• _INPUT DATA_
■ ■ ■ ■ ■

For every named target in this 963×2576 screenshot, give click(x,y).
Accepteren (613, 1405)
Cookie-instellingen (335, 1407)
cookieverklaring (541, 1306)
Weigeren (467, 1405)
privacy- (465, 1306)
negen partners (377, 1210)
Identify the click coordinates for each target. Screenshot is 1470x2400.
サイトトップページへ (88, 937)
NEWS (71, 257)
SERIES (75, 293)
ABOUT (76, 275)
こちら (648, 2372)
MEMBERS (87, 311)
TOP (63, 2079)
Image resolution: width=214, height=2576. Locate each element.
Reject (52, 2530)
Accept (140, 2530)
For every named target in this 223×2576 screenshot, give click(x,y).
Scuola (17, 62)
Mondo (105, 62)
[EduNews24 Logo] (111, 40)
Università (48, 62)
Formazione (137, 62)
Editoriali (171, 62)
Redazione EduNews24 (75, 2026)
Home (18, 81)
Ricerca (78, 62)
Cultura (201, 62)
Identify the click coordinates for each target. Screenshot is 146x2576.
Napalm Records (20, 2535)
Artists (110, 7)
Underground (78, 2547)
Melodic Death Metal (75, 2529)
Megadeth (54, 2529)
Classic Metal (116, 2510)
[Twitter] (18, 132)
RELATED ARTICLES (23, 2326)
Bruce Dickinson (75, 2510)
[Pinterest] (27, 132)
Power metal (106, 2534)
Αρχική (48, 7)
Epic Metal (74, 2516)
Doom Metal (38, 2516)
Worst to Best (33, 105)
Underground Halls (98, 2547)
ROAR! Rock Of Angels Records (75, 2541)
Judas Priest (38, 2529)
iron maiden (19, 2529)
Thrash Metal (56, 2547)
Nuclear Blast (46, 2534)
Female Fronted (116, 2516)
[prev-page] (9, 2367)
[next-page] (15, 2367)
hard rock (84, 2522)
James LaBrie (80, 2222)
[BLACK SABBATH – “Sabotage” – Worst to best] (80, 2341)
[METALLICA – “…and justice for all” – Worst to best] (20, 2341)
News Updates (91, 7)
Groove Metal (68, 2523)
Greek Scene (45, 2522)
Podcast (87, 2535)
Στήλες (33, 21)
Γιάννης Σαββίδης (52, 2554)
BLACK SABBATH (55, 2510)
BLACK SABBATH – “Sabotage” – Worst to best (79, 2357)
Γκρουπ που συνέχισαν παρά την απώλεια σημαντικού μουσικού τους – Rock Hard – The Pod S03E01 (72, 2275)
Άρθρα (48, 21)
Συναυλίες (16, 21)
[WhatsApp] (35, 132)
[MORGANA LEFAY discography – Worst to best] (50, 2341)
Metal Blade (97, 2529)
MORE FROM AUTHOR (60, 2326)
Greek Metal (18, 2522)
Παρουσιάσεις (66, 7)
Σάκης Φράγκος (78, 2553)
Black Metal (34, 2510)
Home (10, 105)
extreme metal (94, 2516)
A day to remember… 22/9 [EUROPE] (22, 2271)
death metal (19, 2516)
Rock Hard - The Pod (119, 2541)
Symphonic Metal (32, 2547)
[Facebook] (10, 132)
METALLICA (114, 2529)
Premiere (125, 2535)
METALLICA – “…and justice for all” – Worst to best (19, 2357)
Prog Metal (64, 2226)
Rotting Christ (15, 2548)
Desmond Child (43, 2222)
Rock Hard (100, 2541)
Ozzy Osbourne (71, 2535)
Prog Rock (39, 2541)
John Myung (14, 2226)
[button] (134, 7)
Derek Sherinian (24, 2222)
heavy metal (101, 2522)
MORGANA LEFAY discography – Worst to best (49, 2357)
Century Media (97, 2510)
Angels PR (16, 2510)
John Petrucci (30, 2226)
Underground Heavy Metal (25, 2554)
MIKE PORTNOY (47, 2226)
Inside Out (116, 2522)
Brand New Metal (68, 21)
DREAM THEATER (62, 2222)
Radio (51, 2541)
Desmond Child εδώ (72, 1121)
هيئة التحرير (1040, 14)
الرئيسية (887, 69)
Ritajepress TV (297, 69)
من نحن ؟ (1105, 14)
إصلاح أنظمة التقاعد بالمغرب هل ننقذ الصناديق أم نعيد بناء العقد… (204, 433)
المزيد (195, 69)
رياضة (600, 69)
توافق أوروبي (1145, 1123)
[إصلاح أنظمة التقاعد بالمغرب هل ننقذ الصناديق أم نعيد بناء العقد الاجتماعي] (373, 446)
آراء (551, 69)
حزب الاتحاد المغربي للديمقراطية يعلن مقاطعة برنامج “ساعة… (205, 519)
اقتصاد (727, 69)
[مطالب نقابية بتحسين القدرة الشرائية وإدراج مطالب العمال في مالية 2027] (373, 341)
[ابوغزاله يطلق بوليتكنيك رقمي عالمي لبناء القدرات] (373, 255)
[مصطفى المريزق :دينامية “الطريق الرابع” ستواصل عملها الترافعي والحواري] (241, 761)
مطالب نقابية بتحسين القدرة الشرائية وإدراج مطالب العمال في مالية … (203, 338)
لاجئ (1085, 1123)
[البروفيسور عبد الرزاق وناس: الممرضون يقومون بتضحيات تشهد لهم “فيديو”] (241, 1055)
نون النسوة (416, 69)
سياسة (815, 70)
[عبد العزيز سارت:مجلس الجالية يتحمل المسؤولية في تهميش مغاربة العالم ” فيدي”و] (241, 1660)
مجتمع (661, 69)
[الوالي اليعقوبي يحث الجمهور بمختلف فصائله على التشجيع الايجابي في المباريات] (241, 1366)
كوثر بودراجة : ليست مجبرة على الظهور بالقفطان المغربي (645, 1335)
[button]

■ ■ ■ ■ ■

• _PROMPT_
With nothing left out, copy every record exactly.

• _SOLVED PROBLEM_
For every named target in this 963×2576 screenshot, give click(x,y).
Accepteren (613, 1405)
Cookie-instellingen (335, 1407)
cookieverklaring (541, 1306)
Weigeren (467, 1405)
privacy- (465, 1306)
negen partners (377, 1210)
Identify the click coordinates for each target. Screenshot is 1470x2400.
サイトトップページへ (88, 937)
NEWS (71, 257)
SERIES (75, 293)
ABOUT (76, 275)
こちら (648, 2372)
MEMBERS (87, 311)
TOP (63, 2079)
Image resolution: width=214, height=2576. Locate each element.
Reject (52, 2530)
Accept (140, 2530)
For every named target in this 223×2576 screenshot, give click(x,y).
Scuola (17, 62)
Mondo (105, 62)
[EduNews24 Logo] (111, 40)
Università (48, 62)
Formazione (137, 62)
Editoriali (171, 62)
Redazione EduNews24 (75, 2026)
Home (18, 81)
Ricerca (78, 62)
Cultura (201, 62)
Identify the click coordinates for each target. Screenshot is 146x2576.
Napalm Records (20, 2535)
Artists (110, 7)
Underground (78, 2547)
Melodic Death Metal (75, 2529)
Megadeth (54, 2529)
Classic Metal (116, 2510)
[Twitter] (18, 132)
RELATED ARTICLES (23, 2326)
Bruce Dickinson (75, 2510)
[Pinterest] (27, 132)
Power metal (106, 2534)
Αρχική (48, 7)
Epic Metal (74, 2516)
Doom Metal (38, 2516)
Worst to Best (33, 105)
Underground Halls (98, 2547)
ROAR! Rock Of Angels Records (75, 2541)
Judas Priest (38, 2529)
iron maiden (19, 2529)
Thrash Metal (56, 2547)
Nuclear Blast (46, 2534)
Female Fronted (116, 2516)
[prev-page] (9, 2367)
[next-page] (15, 2367)
hard rock (84, 2522)
James LaBrie (80, 2222)
[BLACK SABBATH – “Sabotage” – Worst to best] (80, 2341)
[METALLICA – “…and justice for all” – Worst to best] (20, 2341)
News Updates (91, 7)
Groove Metal (68, 2523)
Greek Scene (45, 2522)
Podcast (87, 2535)
Στήλες (33, 21)
Γιάννης Σαββίδης (52, 2554)
BLACK SABBATH (55, 2510)
BLACK SABBATH – “Sabotage” – Worst to best (79, 2357)
Γκρουπ που συνέχισαν παρά την απώλεια σημαντικού μουσικού τους – Rock Hard – The Pod S03E01 (72, 2275)
Άρθρα (48, 21)
Συναυλίες (16, 21)
[WhatsApp] (35, 132)
[MORGANA LEFAY discography – Worst to best] (50, 2341)
Metal Blade (97, 2529)
MORE FROM AUTHOR (60, 2326)
Greek Metal (18, 2522)
Παρουσιάσεις (66, 7)
Σάκης Φράγκος (78, 2553)
Black Metal (34, 2510)
Home (10, 105)
extreme metal (94, 2516)
A day to remember… 22/9 [EUROPE] (22, 2271)
death metal (19, 2516)
Rock Hard - The Pod (119, 2541)
Symphonic Metal (32, 2547)
[Facebook] (10, 132)
METALLICA (114, 2529)
Premiere (125, 2535)
METALLICA – “…and justice for all” – Worst to best (19, 2357)
Prog Metal (64, 2226)
Rotting Christ (15, 2548)
Desmond Child (43, 2222)
Rock Hard (100, 2541)
Ozzy Osbourne (71, 2535)
Prog Rock (39, 2541)
John Myung (14, 2226)
[button] (134, 7)
Derek Sherinian (24, 2222)
heavy metal (101, 2522)
MORGANA LEFAY discography – Worst to best (49, 2357)
Century Media (97, 2510)
Angels PR (16, 2510)
John Petrucci (30, 2226)
Underground Heavy Metal (25, 2554)
MIKE PORTNOY (47, 2226)
Inside Out (116, 2522)
Brand New Metal (68, 21)
DREAM THEATER (62, 2222)
Radio (51, 2541)
Desmond Child εδώ (72, 1121)
هيئة التحرير (1040, 14)
الرئيسية (887, 69)
Ritajepress TV (297, 69)
من نحن ؟ (1105, 14)
إصلاح أنظمة التقاعد بالمغرب هل ننقذ الصناديق أم نعيد بناء العقد… (204, 433)
المزيد (195, 69)
رياضة (600, 69)
توافق أوروبي (1145, 1123)
[إصلاح أنظمة التقاعد بالمغرب هل ننقذ الصناديق أم نعيد بناء العقد الاجتماعي] (373, 446)
آراء (551, 69)
حزب الاتحاد المغربي للديمقراطية يعلن مقاطعة برنامج “ساعة… (205, 519)
اقتصاد (727, 69)
[مطالب نقابية بتحسين القدرة الشرائية وإدراج مطالب العمال في مالية 2027] (373, 341)
[ابوغزاله يطلق بوليتكنيك رقمي عالمي لبناء القدرات] (373, 255)
[مصطفى المريزق :دينامية “الطريق الرابع” ستواصل عملها الترافعي والحواري] (241, 761)
مطالب نقابية بتحسين القدرة الشرائية وإدراج مطالب العمال في مالية … (203, 338)
لاجئ (1085, 1123)
[البروفيسور عبد الرزاق وناس: الممرضون يقومون بتضحيات تشهد لهم “فيديو”] (241, 1055)
نون النسوة (416, 69)
سياسة (815, 70)
[عبد العزيز سارت:مجلس الجالية يتحمل المسؤولية في تهميش مغاربة العالم ” فيدي”و] (241, 1660)
مجتمع (661, 69)
[الوالي اليعقوبي يحث الجمهور بمختلف فصائله على التشجيع الايجابي في المباريات] (241, 1366)
كوثر بودراجة : ليست مجبرة على الظهور بالقفطان المغربي (645, 1335)
[button]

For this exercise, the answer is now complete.